Pictured above – Timmy Koukoumis holds a rooster which he keeps in his yard on Larkin Place in the Oakhurst section of Ocean Township.
By JOSEPH SAPIA
A game of chicken is being played in Ocean Township and, so far, no one is backing off.
The conflict basically surrounds the 15 Rhode Island Reds – one rooster and 14 hens — and their pen and attached coops at the Koukoumis family home at 395 Larkin Place in the Oakhurst section of the township.
The specifics: Zoning Officer Jerome P. Donlon says the poultry and their home are farm animals, a violation of township zoning in the residential area. The Koukoumis family maintains they are simply pets just like the dogs in the township and not farm animals.
“We went to all our neighbors and made them aware,” said Timmy Koukoumis, 35.
“They’re all OK with it,” said Koukoumis’ brother, Angelo, 32.
But the township is not OK with it.
“The facts are this is going before the (township) Zoning Board of Adjustment,” said Marianne Wilensky, the township’s director of Community Development.
Technically before the board is an appeal, on the Koukoumis family’s behalf, of Donlon’s decision, Wilensky said.
The matter is on the board’s agenda tonight, March 13, at 7:30 p.m. at the Municipal Building, Wilensky said.
But the Koukoumis family disagrees on two of Wilensky’s points: One, the family says, this is not an appeal, because an appeal implies a guilty verdict of some kind. And, two, because the Koukoumis family did not take out a legal advertisement announcing the meeting and the issue, along with formally notifying neighbors within 200 feet. The family says their case is postponed.
No, said Wilensky, the family can seek a postponement, but had not done so as of Tuesday afternoon. So, the family is expected at the meeting unless a postponement is granted, Wilensky said.
The disagreement over the zoning board hearing is representative of the conflict that goes back to October, when Donlon first notified the family of how he interpreted the zoning. Actually, though, the story goes back about a year, when the Koukoumis family says it brought the 15 poultry, too small to determine males or females, to the half-acre directly across from Boy Scout Troop 71, near West Park Avenue.
Angelo Koukoumis got the idea for the chickens as an extension of the garden he has kept for six years. The family wants eggs from the naturally living, or “free range,” chickens, Angelo Koukoumis said.
The family also considers the poultry pets, Timmy Koukoumis said. He said they are “not for meat, slaughter.”
Timmy Koukoumis compared the birds with pet dogs.
“You can hardly hear the chickens,” Timmy Koukoumis said.
If one calls his poultry farm animals, then, a dog, too, is a farm animal, Timmy Koukoumis said.
The rooster crows about 10 times, “then, stops for hours, about three times a day,” Angelo Koukoumis said.
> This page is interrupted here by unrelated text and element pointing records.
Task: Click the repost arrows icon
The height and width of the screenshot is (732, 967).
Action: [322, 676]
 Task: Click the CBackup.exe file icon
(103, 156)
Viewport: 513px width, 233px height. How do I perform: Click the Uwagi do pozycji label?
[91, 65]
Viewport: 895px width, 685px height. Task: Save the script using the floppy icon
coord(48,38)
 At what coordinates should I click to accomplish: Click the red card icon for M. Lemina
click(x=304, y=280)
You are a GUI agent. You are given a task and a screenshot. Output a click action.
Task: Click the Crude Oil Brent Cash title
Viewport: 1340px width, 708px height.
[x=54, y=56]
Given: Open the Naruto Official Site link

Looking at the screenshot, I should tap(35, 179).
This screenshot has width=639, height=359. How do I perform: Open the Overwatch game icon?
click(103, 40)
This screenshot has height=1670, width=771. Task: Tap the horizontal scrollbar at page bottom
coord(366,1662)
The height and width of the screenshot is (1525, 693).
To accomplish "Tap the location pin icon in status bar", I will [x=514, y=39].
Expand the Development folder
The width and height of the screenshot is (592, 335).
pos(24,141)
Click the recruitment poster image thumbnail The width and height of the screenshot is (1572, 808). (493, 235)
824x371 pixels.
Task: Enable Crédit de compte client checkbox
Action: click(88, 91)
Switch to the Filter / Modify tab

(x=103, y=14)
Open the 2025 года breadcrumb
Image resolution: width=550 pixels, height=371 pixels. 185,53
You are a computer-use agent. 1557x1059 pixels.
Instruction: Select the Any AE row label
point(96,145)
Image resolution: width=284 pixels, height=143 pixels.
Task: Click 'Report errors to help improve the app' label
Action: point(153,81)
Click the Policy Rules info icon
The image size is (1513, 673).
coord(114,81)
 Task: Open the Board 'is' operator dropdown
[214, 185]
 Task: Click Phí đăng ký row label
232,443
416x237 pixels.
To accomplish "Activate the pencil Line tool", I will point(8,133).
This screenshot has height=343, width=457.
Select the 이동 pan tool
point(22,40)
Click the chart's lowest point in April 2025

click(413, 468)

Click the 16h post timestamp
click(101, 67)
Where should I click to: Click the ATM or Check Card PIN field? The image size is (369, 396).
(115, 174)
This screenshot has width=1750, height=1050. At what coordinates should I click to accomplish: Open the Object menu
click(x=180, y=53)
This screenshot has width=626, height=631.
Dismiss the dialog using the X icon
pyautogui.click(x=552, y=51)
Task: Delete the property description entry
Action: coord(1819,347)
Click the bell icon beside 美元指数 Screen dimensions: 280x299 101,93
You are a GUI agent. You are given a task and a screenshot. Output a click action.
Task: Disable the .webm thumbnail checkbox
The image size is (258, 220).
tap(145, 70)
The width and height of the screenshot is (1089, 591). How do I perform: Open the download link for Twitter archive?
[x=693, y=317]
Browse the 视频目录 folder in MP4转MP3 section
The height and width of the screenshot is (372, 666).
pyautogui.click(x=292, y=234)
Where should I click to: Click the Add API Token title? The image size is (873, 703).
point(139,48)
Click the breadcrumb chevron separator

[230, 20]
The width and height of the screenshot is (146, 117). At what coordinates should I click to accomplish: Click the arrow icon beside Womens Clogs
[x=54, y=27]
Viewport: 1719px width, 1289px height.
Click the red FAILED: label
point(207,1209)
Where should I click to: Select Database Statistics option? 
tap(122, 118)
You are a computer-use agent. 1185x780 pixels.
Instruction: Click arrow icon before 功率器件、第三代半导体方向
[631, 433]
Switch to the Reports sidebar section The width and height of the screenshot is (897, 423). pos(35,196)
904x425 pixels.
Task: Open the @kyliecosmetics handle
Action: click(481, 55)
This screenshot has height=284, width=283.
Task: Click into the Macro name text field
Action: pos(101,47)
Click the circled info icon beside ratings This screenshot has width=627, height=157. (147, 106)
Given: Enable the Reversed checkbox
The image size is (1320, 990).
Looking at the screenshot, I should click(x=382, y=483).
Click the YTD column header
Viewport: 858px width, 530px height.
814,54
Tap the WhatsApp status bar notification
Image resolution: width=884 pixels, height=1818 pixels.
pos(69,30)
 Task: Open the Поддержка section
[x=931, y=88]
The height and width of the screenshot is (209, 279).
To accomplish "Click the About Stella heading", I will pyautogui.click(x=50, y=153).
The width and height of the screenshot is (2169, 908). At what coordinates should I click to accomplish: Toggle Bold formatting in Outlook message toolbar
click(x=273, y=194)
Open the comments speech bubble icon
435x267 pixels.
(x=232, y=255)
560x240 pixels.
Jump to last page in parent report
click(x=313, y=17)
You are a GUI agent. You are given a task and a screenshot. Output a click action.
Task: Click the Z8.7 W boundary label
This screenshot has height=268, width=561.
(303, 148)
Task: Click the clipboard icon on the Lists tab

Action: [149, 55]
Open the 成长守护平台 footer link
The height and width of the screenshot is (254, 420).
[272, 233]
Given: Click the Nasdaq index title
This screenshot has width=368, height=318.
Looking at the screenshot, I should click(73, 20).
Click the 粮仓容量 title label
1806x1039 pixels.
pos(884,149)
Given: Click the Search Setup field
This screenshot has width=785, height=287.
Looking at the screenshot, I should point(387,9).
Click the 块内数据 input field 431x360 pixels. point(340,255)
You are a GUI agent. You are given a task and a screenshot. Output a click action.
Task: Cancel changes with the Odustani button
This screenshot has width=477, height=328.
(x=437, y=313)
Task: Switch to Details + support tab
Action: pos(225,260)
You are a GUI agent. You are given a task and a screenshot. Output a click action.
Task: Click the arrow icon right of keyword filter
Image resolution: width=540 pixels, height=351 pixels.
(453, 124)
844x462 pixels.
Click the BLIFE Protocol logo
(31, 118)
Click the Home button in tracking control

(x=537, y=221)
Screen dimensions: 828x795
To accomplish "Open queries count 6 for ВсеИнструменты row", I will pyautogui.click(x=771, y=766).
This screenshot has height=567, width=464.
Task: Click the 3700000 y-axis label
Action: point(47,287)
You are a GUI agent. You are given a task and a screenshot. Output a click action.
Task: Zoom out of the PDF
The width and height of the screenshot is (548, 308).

The family even puts the rooster in the garage.
“We didn’t know we had a rooster (until it grew),” Timmy Koukoumis said.
Otherwise, the poultry live in a 12-foot by 10-foot chicken run, a wood-frame pen covered with chicken wire and a fiberglass roof, with two doghouse-like coops attached. The family notes the pen is on wheels and can be moved, not a permanent building.
“We clean it,” Angelo Koukoumis said.
There essentially was no scent when a reporter visited earlier this week.
The chicken manure is composted and used in the garden, Angelo Koukoumis said.
In October, or months after the poultry came to the property, the family first heard from the township. The family suspects someone affiliated with a neighborhood property tipped off the township.
In an Oct. 21 letter, Donlon sent a violation notice to Timmy Koukoumis and his sister, Georgia, 41, the owners of the property. Timmy Koukoumis lives in Holmdel, but living on the property, which the family has owned since 1986, are Georgia and Angelo, along with their mother, Eva.
Donlon informed them they have an accessory building (the chicken run and coops) that was never reviewed by the township and does not have its approval.
“You are required to remove the chicken coop and chickens,” the letter says. “Failure to comply will result in more formal action being taken.”
The family was to comply within five days or face a summons to appear in Municipal Court. Fines of up to $1,250 per day or, instead, imprisonment or community service of up to 90 days were possible, according to the notice.
The matter, though, has gone back and forth since – basically under appeal, according to the township. Because the Koukoumis family does not like the connotation of an appeal, the matter is more an unresolved disagreement.
“We’re not hiring a lawyer,” said Timmy Koukoumis, who works with his brother, Angelo, in a family construction business. “No need to hire a lawyer. We’re doing this ourselves.”
Timmy Koukoumis also said, “It’s not like I have snakes and reptiles.”